The ISS MI authors also noted that active mutual funds are still a “worthy aggregate contender,” in part due to their use in small and midsized plans, the authors wrote. Active management has maintained a lead in other asset classes outside of equities, such as taxable bonds, and has “continued opportunities” in areas such as small-cap equity strategies.

“The divide between core and more focused strategies emphasizes the opportunities for active managers that can target narrower parts of the market, where their research and security selection can produce the most rewarding results,” the authors wrote.

Bond Bailout

While alternative asset investing may be another advantage for active managers, they remain limited in DC plans. A more realistic area may be within bond allocation strategies, which may be bolstered by a shift in demographics toward older, more conservative savers.

“Given the strong role active funds have retained within fixed income, inside and beyond the DC market, those demographic shifts could serve as a prolonged boost to active management,” the authors wrote.

Meanwhile, the interest rate environment will continue to shift how investors approach both the short- and long-term markets.
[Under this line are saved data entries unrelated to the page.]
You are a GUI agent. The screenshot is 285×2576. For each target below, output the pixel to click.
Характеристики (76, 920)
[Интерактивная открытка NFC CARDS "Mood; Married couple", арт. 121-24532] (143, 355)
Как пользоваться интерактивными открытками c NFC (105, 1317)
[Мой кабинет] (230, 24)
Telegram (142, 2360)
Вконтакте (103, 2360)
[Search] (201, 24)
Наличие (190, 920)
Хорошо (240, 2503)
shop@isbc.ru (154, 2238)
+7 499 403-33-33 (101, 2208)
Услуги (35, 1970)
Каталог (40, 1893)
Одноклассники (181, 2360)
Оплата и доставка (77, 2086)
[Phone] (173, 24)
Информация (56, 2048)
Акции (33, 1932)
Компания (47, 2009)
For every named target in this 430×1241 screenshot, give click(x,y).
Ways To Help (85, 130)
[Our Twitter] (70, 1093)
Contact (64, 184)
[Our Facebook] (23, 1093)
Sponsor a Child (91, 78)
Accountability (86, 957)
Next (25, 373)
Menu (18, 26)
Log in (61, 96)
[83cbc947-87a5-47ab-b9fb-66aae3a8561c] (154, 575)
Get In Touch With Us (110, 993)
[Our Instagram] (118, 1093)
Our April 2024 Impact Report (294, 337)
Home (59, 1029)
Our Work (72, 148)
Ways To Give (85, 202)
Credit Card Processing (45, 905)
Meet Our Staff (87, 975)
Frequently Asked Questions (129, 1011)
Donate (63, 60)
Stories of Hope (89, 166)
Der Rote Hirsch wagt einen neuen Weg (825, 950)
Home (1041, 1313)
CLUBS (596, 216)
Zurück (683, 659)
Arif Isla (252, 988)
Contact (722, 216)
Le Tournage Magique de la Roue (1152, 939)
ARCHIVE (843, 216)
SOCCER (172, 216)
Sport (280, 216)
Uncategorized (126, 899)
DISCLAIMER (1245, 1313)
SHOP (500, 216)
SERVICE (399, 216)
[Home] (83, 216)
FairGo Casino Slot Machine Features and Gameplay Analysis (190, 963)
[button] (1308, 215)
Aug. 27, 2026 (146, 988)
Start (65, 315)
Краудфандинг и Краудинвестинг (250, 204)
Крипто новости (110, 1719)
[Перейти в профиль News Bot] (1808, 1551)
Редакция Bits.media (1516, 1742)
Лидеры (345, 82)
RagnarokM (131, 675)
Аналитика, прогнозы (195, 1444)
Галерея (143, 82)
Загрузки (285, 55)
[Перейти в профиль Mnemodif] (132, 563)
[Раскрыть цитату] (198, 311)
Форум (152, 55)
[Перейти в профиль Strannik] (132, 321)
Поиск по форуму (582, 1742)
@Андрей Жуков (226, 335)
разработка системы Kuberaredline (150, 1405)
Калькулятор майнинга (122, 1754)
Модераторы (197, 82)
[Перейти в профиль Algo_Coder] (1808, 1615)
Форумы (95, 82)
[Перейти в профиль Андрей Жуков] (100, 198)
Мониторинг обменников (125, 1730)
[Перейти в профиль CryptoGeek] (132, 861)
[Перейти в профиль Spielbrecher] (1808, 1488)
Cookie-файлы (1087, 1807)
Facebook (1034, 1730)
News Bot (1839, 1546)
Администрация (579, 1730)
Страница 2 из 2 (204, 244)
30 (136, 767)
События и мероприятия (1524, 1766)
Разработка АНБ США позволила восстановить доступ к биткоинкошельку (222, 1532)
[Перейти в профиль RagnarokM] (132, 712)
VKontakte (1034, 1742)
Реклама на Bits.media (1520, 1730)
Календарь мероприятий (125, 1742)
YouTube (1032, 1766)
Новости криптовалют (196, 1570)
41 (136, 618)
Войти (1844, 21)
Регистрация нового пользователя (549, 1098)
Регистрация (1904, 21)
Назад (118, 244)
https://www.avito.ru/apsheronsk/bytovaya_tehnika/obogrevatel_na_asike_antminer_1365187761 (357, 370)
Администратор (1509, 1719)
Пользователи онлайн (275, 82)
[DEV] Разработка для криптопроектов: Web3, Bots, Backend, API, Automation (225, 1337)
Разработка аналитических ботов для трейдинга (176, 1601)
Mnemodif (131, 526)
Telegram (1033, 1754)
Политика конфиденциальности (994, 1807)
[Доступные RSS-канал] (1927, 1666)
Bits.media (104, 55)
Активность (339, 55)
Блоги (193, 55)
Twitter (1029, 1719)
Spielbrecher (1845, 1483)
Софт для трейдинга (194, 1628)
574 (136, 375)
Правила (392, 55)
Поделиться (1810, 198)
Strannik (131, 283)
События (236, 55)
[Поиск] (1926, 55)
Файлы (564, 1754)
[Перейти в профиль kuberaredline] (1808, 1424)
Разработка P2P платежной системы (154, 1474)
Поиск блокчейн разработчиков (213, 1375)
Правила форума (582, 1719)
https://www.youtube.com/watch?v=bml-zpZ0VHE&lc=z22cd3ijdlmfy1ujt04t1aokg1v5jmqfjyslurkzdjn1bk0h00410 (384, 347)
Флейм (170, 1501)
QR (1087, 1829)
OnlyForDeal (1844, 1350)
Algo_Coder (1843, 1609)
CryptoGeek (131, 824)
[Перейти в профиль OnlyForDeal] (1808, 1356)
On Friday, in remarks made at Jackson Hole, Wyoming, Federal Reserve Chairman Jerome Powell signaled it is time to start bringing rates down. That tracks with Long and Fiducient Advisors’ forecasting from the start of the year, as the Fed tries to manage a “soft landing” for the economy. But the firm also does not see inflation necessarily sticking to the ideal 2% target set by the Fed.

“It is becoming apparent that a 2% inflation target may be overly ambitious,” Long and colleagues wrote. “A structurally higher inflation rate, closer to 3%, isn’t necessarily detrimental, but the markets will need time to adjust. Importantly, modest inflation still aligns with our thesis of multiple pathways to lower rates, which remains constructive for fixed income going forward.”